Wednesday, February 27, 2008

Sitting on the dock of the bay...

wasting tiiii-iiiii-iiime... Or at least that's what it feels like.

It annoys me to no end that I've been blogging consistently about weight loss throughout practically the entire month of February and I've seen little to no actual results.
Well, I take that back. While the numbers haven't moved down that much on the scale, I have seen improvements in other areas of this process- mainly my newly-found determination to lose weight and my efforts to incorporate proper eating and exercise into my daily routine. This time a month or so ago, weight loss was probably the last thing on my mind. I was seemingly content with the additional "happy weight" that I knew I had put on since the wedding (albeit an underestimation) and still drawn to indulge. I blogged a few times about how summer was approaching and that I needed to get my health in order, but it all felt like empty rhetoric since my heart wasn't really into the whole thing at the time. I suppose I wrote in the hopes of scrounging up some motivation to get started.

Well since then, praise the Lord, I've woken up to my three-fold reality:

  1. At my current weight my body is over-exerting itself to keep me going and carry me around. I can no longer blame my lower back pain and sore knees on my not-so-perfect mattress. I snore at night because the extra fat around my neck is obviously impeding me from breathing properly. I am genetically prone to high cholesterol (which I have), diabetes and other heart conditions which, if I'm not careful, can easily become serious health problems. These sound like health issues that would normally be faced by senior citizens. I AM JUST TWENTY-SEVEN YEARS OLD!!! This leads me to the crystal clear truth that I have to make my health and my husband's health a priority. I don't even want to think about all of the problems that could arise if I continue to be careless.
  2. I am not the sexy newlywed that I wanted to be. In spite of my husband's rebuttals, the rolls of fat hanging over my thong are just not attractive. Regardless of how much wonder is in my wonder bras, I (literally) can't get around all of the back fat that bulges out from the sides. There is some kind of weird love-handle that is right over my butt that gives it this weird shape. Certainly not the black-girl-butt that I've always wanted and would have in its absence. I won't continue on with my laundry list of flaws because, well, that would just be counter-productive. I've tried the self-abuse motivation tactic many times before, only to run to the nearest convenience store for yet another B&J fix. The truth of it all is that I do want to see myself as attractive. I want to wear all the sexy Victoria's Secret lingerie that I've never been able to buy. I want to go to the beach this summer in a bathing suit that complements my figure. I want to be able to walk out in public with my head held high, knowing that I look good. So that leads me to the third part of my reality
  3. I need to learn to accept and love myself for who I am and where I am. God loves me now, and will continue to love me regardless of what I weigh. My body is His temple, and it, therefore, commands my respect. That translates into taking pride in my appearance and my health. So I'm going to go for it- I'm going to start to love me. MARIANNA VIRGINIA MOORE-MARTINEZ: I LOVE YOU! I RESPECT YOU AND I WILL TAKE CARE OF YOU. I WILL TAKE PRIDE IN YOU AND HONOR YOU. AS A CHILD OF GOD, YOU DESERVE IT!
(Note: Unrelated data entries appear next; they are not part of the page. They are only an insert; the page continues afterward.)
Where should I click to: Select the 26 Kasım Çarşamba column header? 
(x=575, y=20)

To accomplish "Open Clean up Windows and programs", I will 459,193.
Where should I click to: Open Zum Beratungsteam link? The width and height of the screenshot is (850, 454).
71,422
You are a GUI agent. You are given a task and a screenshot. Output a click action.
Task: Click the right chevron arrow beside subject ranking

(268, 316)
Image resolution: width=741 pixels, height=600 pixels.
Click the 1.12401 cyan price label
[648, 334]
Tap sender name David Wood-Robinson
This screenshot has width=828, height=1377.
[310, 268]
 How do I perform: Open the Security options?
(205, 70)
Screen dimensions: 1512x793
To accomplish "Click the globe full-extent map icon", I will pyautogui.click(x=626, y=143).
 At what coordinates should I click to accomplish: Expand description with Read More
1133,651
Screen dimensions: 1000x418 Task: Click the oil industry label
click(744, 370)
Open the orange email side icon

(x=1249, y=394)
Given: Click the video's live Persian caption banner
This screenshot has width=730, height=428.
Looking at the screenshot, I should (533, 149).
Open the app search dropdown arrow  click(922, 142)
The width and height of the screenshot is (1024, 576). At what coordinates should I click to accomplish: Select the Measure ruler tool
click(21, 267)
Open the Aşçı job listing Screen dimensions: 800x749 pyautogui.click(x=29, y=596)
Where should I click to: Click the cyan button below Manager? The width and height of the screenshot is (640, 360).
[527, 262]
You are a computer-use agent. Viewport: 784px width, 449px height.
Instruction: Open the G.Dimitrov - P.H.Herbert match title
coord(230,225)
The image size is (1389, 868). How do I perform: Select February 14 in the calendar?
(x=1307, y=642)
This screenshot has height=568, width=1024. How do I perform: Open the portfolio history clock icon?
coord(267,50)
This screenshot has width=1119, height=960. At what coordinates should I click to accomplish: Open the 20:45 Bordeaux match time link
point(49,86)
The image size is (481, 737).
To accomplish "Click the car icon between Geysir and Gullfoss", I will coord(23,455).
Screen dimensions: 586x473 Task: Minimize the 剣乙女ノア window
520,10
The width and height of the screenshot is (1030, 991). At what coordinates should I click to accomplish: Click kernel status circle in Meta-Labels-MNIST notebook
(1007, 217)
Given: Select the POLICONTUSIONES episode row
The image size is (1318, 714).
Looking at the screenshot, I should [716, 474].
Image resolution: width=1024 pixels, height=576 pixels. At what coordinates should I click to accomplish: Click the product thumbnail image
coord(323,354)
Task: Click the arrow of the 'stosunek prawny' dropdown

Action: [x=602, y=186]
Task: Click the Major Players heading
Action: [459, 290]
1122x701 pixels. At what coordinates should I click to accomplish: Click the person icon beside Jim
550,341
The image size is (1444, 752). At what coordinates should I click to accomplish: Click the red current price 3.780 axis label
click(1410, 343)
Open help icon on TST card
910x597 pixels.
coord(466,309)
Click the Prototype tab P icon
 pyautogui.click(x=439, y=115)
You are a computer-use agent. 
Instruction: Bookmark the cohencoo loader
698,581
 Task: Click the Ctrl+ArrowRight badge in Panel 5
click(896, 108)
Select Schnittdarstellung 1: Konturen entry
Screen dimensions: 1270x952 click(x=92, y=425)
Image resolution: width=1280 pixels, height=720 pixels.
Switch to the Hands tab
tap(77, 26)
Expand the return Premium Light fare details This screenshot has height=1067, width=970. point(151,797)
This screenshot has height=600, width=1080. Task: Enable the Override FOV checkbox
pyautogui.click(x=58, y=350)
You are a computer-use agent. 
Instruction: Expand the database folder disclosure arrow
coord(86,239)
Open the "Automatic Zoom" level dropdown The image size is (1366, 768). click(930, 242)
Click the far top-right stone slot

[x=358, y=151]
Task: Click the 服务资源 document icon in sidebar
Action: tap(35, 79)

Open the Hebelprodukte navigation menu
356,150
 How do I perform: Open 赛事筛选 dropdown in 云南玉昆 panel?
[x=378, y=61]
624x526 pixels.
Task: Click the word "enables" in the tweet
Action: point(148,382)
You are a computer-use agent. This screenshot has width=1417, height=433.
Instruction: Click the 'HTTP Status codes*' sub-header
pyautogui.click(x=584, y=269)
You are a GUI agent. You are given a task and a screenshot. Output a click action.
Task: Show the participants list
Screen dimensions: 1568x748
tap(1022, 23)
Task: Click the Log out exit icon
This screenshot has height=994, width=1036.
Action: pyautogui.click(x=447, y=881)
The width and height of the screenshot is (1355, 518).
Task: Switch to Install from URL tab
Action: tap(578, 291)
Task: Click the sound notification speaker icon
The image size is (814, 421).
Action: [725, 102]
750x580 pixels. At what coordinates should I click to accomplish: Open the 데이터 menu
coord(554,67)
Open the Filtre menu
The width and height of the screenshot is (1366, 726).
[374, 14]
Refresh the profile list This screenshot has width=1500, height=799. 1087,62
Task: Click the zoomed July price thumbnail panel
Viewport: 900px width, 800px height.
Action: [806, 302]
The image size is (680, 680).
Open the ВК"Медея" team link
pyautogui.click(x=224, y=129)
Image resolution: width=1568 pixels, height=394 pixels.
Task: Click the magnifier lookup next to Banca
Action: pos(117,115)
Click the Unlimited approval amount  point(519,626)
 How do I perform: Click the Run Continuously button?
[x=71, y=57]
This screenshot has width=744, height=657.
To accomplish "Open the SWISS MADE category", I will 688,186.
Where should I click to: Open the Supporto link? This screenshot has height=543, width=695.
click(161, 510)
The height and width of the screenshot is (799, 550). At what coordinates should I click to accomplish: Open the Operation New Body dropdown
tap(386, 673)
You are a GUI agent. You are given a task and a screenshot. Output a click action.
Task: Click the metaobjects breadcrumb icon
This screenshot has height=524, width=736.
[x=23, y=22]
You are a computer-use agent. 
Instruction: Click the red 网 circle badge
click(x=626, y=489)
What an epiphany. For the first time, ever, I comprehend that God has entrusted my body to me. It's up to me to love it and take care of it. It's time to kick this into high-gear.

1 comments:

Fairy Princess said...

I just found your blog through your comment on my blog. :) I will definitely do some back reading to catch up!

I love your epiphanies. We all definitely need to do a once over of our attitudes every now and again to make sure we are loving ourselves and doing what is best for our body, mind, and soul.